On le présageait depuis plusieurs jours : l'Accord économique et commercial global (en anglais le #CETA) entre l'#Union Européenne et le #Canada ne pourra pas être signé ce 27 octobre, comme prévu. En effet, sur les 28 États-membres, un seul n'est pas en mesure de le faire : la Belgique. En réalité, ce n'est pas le gouvernement belge qui bloque mais plusieurs des composantes de ce petit État fédéral. La Wallonie, en particulier, avait largement rejeté le texte actuel. Son Ministre-Président, le socialiste Paul Magnette, avait longuement négocié avec la ministre canadienne du commerce international, Chrystia Freeland. Il avait obtenu quelques avancées avant que la ministre abandonne les négociations, vendredi dernier. L'Union européenne avait alors repris la main, faisant elle-même des propositions jugées encore moins satisfaisantes que celles obtenues du Canada. Ce lundi, une réunion belgo-belge entre les autorités fédérales et celles des entités fédérées n'ont pu que constater le blocage. Le Premier Ministre belge, le libéral Charles Michel, a informé Donald Tusk, le Président du Conseil de l'Union européenne : c'est non.

 

Comment la Wallonie peut-elle bloquer un traité entre 29 pays ?

La Wallonie bloque la Belgique, qui bloque l'Union Européenne. Comment est-ce possible ? La Belgique est un État fédéral. Certaines matières ont été transférées aux régions et aux communautés qui la compose.
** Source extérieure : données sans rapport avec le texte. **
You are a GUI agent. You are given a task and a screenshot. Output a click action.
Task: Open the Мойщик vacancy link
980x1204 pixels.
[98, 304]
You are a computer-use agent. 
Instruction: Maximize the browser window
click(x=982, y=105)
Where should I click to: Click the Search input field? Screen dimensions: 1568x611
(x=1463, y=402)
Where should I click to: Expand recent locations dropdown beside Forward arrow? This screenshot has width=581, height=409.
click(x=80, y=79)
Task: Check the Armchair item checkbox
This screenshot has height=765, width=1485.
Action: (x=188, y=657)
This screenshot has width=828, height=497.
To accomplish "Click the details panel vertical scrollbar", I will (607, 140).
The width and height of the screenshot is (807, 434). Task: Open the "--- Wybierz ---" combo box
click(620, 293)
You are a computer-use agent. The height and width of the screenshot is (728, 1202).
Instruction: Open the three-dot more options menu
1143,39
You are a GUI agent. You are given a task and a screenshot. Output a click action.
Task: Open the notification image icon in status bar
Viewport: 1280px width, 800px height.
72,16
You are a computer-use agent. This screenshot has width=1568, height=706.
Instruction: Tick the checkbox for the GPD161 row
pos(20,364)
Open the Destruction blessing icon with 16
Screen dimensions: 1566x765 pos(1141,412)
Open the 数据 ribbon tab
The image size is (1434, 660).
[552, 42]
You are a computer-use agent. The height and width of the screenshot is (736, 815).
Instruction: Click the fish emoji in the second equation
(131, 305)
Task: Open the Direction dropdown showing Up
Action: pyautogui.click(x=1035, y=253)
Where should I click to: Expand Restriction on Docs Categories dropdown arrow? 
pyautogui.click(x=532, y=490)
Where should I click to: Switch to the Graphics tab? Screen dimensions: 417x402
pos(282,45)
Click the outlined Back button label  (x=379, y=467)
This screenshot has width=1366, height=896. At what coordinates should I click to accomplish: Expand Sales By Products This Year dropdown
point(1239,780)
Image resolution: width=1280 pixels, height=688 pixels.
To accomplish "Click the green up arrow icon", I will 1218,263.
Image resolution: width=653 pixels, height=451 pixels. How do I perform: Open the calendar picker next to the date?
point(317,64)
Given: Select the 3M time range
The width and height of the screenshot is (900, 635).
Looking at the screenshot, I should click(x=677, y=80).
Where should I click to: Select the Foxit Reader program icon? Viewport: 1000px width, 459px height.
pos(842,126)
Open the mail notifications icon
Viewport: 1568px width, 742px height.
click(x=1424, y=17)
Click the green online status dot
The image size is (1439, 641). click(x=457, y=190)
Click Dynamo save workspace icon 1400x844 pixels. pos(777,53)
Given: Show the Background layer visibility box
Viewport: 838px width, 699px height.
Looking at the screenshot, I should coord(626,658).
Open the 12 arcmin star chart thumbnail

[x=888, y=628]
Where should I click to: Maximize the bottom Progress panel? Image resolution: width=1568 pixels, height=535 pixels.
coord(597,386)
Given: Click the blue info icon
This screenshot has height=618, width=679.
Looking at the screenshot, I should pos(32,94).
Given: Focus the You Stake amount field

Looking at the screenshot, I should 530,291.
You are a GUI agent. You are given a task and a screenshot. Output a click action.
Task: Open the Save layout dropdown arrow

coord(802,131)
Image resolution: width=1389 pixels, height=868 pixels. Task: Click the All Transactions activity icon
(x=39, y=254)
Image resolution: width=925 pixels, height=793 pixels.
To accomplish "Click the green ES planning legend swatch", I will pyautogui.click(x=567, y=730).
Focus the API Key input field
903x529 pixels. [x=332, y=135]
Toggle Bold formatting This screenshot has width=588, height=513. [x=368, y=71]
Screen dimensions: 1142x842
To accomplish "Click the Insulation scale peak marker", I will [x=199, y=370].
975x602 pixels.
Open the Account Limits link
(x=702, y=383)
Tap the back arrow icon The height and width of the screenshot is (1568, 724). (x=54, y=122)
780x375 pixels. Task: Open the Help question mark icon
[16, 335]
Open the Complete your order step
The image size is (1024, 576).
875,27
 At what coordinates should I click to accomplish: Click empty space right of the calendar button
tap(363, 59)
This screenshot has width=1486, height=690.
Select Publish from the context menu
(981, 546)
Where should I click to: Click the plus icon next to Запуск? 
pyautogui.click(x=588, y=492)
Un traité comme le CETA couvre des matières qui sont aux mains des régions et communautés, gouvernées par des coalitions différentes (de droite pour la Flandre, de gauche pour la Wallonie). Le gouvernement fédéral belge doit donc obtenir l'accord des différents gouvernements pour signer ce traité. Or, trois parlements (celui de la Wallonie, celui de la Communauté française et celui de la Région bruxelloise) ont refusé de cautionner le texte en l'état. En Wallonie, seul le parti du Premier Ministre Charles Michel (25 sièges sur 75) a voté pour l'adoption du CETA. C'est donc avec l'appui d'une large majorité élue démocratiquement que le Ministre-Président wallon a négocié avec la ministre canadienne et l'Union européenne, demandant notamment du temps et refusant les ultimatums. Le parlement de Wallonie avait déjà exprimé son opposition au traité en avril dernier, sans que l'Union européenne et le gouvernement fédéral belge ne semblent vraiment le prendre au sérieux.

Et maintenant, que va devenir le CETA ?

Après 7 ans de négociations et vu le large soutien au traité de la part des gouvernements européens et canadien, il est peu probable que le CETA soit totalement enterré. Les pressions qu'a subies la Wallonie n'ayant servi à rien, la Commission essaiera-t-elle une autre technique ? La modification du traité est une piste qui devrait être envisagée. Surtout que le texte devra être soumis aux différents parlements nationaux qui pourraient suivre l'exemple de la Wallonie.